■ **Short exercise**
Repeat the lines below word for word, covering every item.

■ **Word and item position data**
— start —
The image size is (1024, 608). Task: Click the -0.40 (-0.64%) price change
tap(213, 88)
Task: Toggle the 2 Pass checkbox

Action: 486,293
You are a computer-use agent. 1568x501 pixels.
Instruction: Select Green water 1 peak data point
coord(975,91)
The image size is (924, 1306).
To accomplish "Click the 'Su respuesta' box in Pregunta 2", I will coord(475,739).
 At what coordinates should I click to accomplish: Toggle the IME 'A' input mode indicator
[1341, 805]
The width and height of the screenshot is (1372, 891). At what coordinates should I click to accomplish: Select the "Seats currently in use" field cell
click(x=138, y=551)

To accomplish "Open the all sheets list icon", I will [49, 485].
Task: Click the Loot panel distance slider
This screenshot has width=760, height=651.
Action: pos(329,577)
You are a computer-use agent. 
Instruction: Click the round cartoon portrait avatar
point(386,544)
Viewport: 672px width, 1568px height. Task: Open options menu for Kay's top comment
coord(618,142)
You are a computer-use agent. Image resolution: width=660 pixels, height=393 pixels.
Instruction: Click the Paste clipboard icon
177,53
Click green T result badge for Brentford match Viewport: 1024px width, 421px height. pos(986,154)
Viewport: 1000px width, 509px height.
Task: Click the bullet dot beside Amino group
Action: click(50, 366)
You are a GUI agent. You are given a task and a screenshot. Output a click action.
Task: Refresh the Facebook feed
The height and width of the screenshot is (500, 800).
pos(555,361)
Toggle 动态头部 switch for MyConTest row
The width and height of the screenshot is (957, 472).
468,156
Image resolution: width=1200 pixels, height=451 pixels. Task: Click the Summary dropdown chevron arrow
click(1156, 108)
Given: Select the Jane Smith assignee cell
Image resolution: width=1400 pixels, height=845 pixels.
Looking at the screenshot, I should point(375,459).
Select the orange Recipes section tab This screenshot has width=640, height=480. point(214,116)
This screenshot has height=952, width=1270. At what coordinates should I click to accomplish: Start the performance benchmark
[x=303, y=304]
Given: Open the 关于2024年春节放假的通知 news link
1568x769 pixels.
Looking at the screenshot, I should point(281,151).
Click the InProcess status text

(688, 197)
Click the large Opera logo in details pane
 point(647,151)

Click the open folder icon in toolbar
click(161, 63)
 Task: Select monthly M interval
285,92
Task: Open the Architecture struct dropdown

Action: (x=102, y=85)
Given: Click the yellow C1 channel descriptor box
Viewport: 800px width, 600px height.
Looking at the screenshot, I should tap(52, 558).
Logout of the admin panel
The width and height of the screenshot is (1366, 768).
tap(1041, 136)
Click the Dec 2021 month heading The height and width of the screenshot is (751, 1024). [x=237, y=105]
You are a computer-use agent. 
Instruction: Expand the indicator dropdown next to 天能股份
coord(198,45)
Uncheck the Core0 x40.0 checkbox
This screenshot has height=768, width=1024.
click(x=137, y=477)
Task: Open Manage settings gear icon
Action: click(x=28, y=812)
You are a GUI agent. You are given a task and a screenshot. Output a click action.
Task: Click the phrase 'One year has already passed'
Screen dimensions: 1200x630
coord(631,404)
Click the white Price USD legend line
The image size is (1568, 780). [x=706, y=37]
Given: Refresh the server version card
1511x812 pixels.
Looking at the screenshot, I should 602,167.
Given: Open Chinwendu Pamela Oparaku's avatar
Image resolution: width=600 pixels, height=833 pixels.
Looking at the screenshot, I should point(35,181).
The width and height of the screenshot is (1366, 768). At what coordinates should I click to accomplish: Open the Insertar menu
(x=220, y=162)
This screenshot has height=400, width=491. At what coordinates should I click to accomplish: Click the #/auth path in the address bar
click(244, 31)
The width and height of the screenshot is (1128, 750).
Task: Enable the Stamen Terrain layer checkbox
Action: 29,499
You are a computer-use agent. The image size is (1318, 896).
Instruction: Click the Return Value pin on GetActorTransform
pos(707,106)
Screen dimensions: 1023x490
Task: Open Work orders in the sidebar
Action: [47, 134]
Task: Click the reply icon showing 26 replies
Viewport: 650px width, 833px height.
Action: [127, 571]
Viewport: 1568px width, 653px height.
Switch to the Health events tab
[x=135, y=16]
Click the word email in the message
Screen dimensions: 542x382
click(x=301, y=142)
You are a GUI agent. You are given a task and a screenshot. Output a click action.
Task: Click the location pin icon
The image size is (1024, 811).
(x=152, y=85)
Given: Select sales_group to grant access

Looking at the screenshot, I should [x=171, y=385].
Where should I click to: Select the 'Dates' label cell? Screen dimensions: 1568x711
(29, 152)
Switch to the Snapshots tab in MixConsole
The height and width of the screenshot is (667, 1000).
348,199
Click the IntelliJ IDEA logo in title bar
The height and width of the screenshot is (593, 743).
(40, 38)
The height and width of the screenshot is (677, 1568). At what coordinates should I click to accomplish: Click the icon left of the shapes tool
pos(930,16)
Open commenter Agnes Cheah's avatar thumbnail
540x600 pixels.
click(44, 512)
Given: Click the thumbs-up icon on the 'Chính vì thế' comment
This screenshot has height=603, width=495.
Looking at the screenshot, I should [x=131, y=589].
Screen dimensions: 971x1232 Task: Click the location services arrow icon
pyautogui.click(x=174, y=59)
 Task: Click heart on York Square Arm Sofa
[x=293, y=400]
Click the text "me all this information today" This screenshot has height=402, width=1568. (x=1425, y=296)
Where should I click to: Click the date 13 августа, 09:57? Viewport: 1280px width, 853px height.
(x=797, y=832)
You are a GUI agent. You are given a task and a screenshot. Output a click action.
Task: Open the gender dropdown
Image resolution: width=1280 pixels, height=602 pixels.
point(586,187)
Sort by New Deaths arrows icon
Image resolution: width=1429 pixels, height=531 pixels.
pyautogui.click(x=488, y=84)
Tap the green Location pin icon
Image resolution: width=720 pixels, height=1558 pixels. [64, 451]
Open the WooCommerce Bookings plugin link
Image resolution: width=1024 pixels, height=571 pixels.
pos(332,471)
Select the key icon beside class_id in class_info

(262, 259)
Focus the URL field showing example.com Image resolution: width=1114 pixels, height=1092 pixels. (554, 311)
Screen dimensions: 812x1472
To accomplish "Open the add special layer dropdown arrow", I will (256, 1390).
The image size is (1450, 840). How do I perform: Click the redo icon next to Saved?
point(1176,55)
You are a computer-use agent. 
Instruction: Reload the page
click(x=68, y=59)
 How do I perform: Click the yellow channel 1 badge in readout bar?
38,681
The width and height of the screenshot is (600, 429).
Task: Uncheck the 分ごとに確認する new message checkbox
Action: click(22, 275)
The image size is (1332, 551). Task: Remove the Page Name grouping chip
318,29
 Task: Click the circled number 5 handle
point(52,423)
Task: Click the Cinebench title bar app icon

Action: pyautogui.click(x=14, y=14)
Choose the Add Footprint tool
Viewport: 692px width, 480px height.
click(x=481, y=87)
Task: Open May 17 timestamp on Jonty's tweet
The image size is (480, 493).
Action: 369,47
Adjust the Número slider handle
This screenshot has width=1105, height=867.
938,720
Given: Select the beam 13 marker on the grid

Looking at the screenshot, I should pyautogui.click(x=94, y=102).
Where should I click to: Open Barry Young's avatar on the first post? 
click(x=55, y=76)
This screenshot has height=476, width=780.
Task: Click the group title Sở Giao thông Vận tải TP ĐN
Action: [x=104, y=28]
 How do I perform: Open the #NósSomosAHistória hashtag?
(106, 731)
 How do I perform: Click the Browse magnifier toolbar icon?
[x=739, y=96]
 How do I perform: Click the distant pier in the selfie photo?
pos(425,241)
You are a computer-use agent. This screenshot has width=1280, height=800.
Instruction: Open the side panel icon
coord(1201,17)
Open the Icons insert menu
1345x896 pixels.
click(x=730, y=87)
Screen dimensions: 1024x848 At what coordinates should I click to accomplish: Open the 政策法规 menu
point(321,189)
— end —
■ **Result**
The image size is (1024, 608). Task: Click the -0.40 (-0.64%) price change
tap(213, 88)
Task: Toggle the 2 Pass checkbox

Action: 486,293
You are a computer-use agent. 1568x501 pixels.
Instruction: Select Green water 1 peak data point
coord(975,91)
The image size is (924, 1306).
To accomplish "Click the 'Su respuesta' box in Pregunta 2", I will coord(475,739).
 At what coordinates should I click to accomplish: Toggle the IME 'A' input mode indicator
[1341, 805]
The width and height of the screenshot is (1372, 891). At what coordinates should I click to accomplish: Select the "Seats currently in use" field cell
click(x=138, y=551)

To accomplish "Open the all sheets list icon", I will [49, 485].
Task: Click the Loot panel distance slider
This screenshot has width=760, height=651.
Action: pos(329,577)
You are a computer-use agent. 
Instruction: Click the round cartoon portrait avatar
point(386,544)
Viewport: 672px width, 1568px height. Task: Open options menu for Kay's top comment
coord(618,142)
You are a computer-use agent. Image resolution: width=660 pixels, height=393 pixels.
Instruction: Click the Paste clipboard icon
177,53
Click green T result badge for Brentford match Viewport: 1024px width, 421px height. pos(986,154)
Viewport: 1000px width, 509px height.
Task: Click the bullet dot beside Amino group
Action: click(50, 366)
You are a GUI agent. You are given a task and a screenshot. Output a click action.
Task: Refresh the Facebook feed
The height and width of the screenshot is (500, 800).
pos(555,361)
Toggle 动态头部 switch for MyConTest row
The width and height of the screenshot is (957, 472).
468,156
Image resolution: width=1200 pixels, height=451 pixels. Task: Click the Summary dropdown chevron arrow
click(1156, 108)
Given: Select the Jane Smith assignee cell
Image resolution: width=1400 pixels, height=845 pixels.
Looking at the screenshot, I should point(375,459).
Select the orange Recipes section tab This screenshot has width=640, height=480. point(214,116)
This screenshot has height=952, width=1270. At what coordinates should I click to accomplish: Start the performance benchmark
[x=303, y=304]
Given: Open the 关于2024年春节放假的通知 news link
1568x769 pixels.
Looking at the screenshot, I should point(281,151).
Click the InProcess status text

(688, 197)
Click the large Opera logo in details pane
 point(647,151)

Click the open folder icon in toolbar
click(161, 63)
 Task: Select monthly M interval
285,92
Task: Open the Architecture struct dropdown

Action: (x=102, y=85)
Given: Click the yellow C1 channel descriptor box
Viewport: 800px width, 600px height.
Looking at the screenshot, I should tap(52, 558).
Logout of the admin panel
The width and height of the screenshot is (1366, 768).
tap(1041, 136)
Click the Dec 2021 month heading The height and width of the screenshot is (751, 1024). [x=237, y=105]
You are a computer-use agent. 
Instruction: Expand the indicator dropdown next to 天能股份
coord(198,45)
Uncheck the Core0 x40.0 checkbox
This screenshot has height=768, width=1024.
click(x=137, y=477)
Task: Open Manage settings gear icon
Action: click(x=28, y=812)
You are a GUI agent. You are given a task and a screenshot. Output a click action.
Task: Click the phrase 'One year has already passed'
Screen dimensions: 1200x630
coord(631,404)
Click the white Price USD legend line
The image size is (1568, 780). [x=706, y=37]
Given: Refresh the server version card
1511x812 pixels.
Looking at the screenshot, I should 602,167.
Given: Open Chinwendu Pamela Oparaku's avatar
Image resolution: width=600 pixels, height=833 pixels.
Looking at the screenshot, I should point(35,181).
The width and height of the screenshot is (1366, 768). At what coordinates should I click to accomplish: Open the Insertar menu
(x=220, y=162)
This screenshot has height=400, width=491. At what coordinates should I click to accomplish: Click the #/auth path in the address bar
click(244, 31)
The width and height of the screenshot is (1128, 750).
Task: Enable the Stamen Terrain layer checkbox
Action: 29,499
You are a computer-use agent. The image size is (1318, 896).
Instruction: Click the Return Value pin on GetActorTransform
pos(707,106)
Screen dimensions: 1023x490
Task: Open Work orders in the sidebar
Action: [47, 134]
Task: Click the reply icon showing 26 replies
Viewport: 650px width, 833px height.
Action: [127, 571]
Viewport: 1568px width, 653px height.
Switch to the Health events tab
[x=135, y=16]
Click the word email in the message
Screen dimensions: 542x382
click(x=301, y=142)
You are a GUI agent. You are given a task and a screenshot. Output a click action.
Task: Click the location pin icon
The image size is (1024, 811).
(x=152, y=85)
Given: Select sales_group to grant access

Looking at the screenshot, I should [x=171, y=385].
Where should I click to: Select the 'Dates' label cell? Screen dimensions: 1568x711
(29, 152)
Switch to the Snapshots tab in MixConsole
The height and width of the screenshot is (667, 1000).
348,199
Click the IntelliJ IDEA logo in title bar
The height and width of the screenshot is (593, 743).
(40, 38)
The height and width of the screenshot is (677, 1568). At what coordinates should I click to accomplish: Click the icon left of the shapes tool
pos(930,16)
Open commenter Agnes Cheah's avatar thumbnail
540x600 pixels.
click(44, 512)
Given: Click the thumbs-up icon on the 'Chính vì thế' comment
This screenshot has height=603, width=495.
Looking at the screenshot, I should [x=131, y=589].
Screen dimensions: 971x1232 Task: Click the location services arrow icon
pyautogui.click(x=174, y=59)
 Task: Click heart on York Square Arm Sofa
[x=293, y=400]
Click the text "me all this information today" This screenshot has height=402, width=1568. (x=1425, y=296)
Where should I click to: Click the date 13 августа, 09:57? Viewport: 1280px width, 853px height.
(x=797, y=832)
You are a GUI agent. You are given a task and a screenshot. Output a click action.
Task: Open the gender dropdown
Image resolution: width=1280 pixels, height=602 pixels.
point(586,187)
Sort by New Deaths arrows icon
Image resolution: width=1429 pixels, height=531 pixels.
pyautogui.click(x=488, y=84)
Tap the green Location pin icon
Image resolution: width=720 pixels, height=1558 pixels. [64, 451]
Open the WooCommerce Bookings plugin link
Image resolution: width=1024 pixels, height=571 pixels.
pos(332,471)
Select the key icon beside class_id in class_info

(262, 259)
Focus the URL field showing example.com Image resolution: width=1114 pixels, height=1092 pixels. (554, 311)
Screen dimensions: 812x1472
To accomplish "Open the add special layer dropdown arrow", I will (256, 1390).
The image size is (1450, 840). How do I perform: Click the redo icon next to Saved?
point(1176,55)
You are a computer-use agent. 
Instruction: Reload the page
click(x=68, y=59)
 How do I perform: Click the yellow channel 1 badge in readout bar?
38,681
The width and height of the screenshot is (600, 429).
Task: Uncheck the 分ごとに確認する new message checkbox
Action: click(22, 275)
The image size is (1332, 551). Task: Remove the Page Name grouping chip
318,29
 Task: Click the circled number 5 handle
point(52,423)
Task: Click the Cinebench title bar app icon

Action: pyautogui.click(x=14, y=14)
Choose the Add Footprint tool
Viewport: 692px width, 480px height.
click(x=481, y=87)
Task: Open May 17 timestamp on Jonty's tweet
The image size is (480, 493).
Action: 369,47
Adjust the Número slider handle
This screenshot has width=1105, height=867.
938,720
Given: Select the beam 13 marker on the grid

Looking at the screenshot, I should pyautogui.click(x=94, y=102).
Where should I click to: Open Barry Young's avatar on the first post? 
click(x=55, y=76)
This screenshot has height=476, width=780.
Task: Click the group title Sở Giao thông Vận tải TP ĐN
Action: [x=104, y=28]
 How do I perform: Open the #NósSomosAHistória hashtag?
(106, 731)
 How do I perform: Click the Browse magnifier toolbar icon?
[x=739, y=96]
 How do I perform: Click the distant pier in the selfie photo?
pos(425,241)
You are a computer-use agent. This screenshot has width=1280, height=800.
Instruction: Open the side panel icon
coord(1201,17)
Open the Icons insert menu
1345x896 pixels.
click(x=730, y=87)
Screen dimensions: 1024x848 At what coordinates should I click to accomplish: Open the 政策法规 menu
point(321,189)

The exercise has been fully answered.